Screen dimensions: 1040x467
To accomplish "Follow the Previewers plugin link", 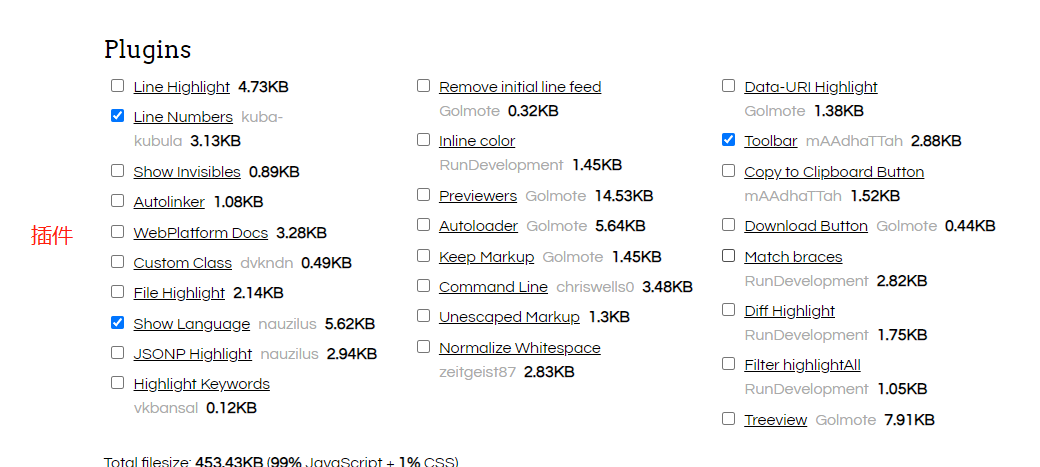I will (478, 196).

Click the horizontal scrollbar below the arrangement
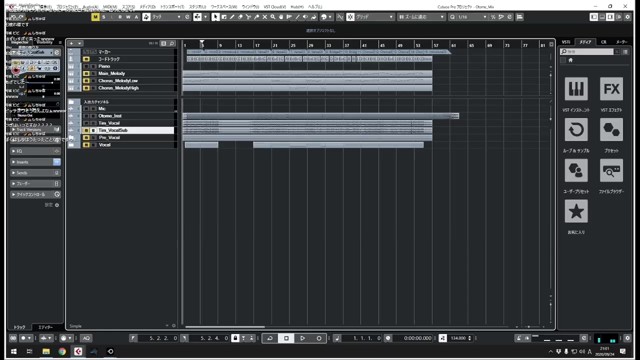[225, 327]
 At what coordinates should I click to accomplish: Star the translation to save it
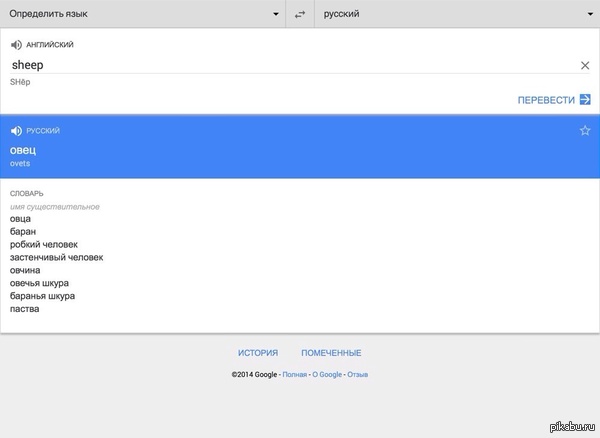pyautogui.click(x=585, y=131)
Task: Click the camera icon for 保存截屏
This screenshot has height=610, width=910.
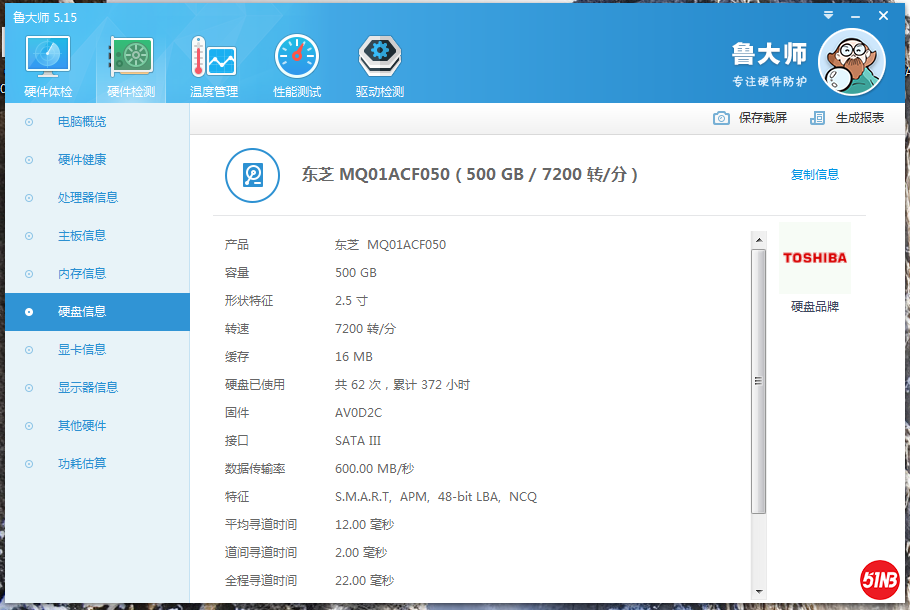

[YOUR TASK]: From the line containing "Task: Click the camera icon for 保存截屏" through the last line of the entries, both included, print each line exactly and omit any picture.

[ANSWER SPACE]:
Task: Click the camera icon for 保存截屏
This screenshot has height=610, width=910.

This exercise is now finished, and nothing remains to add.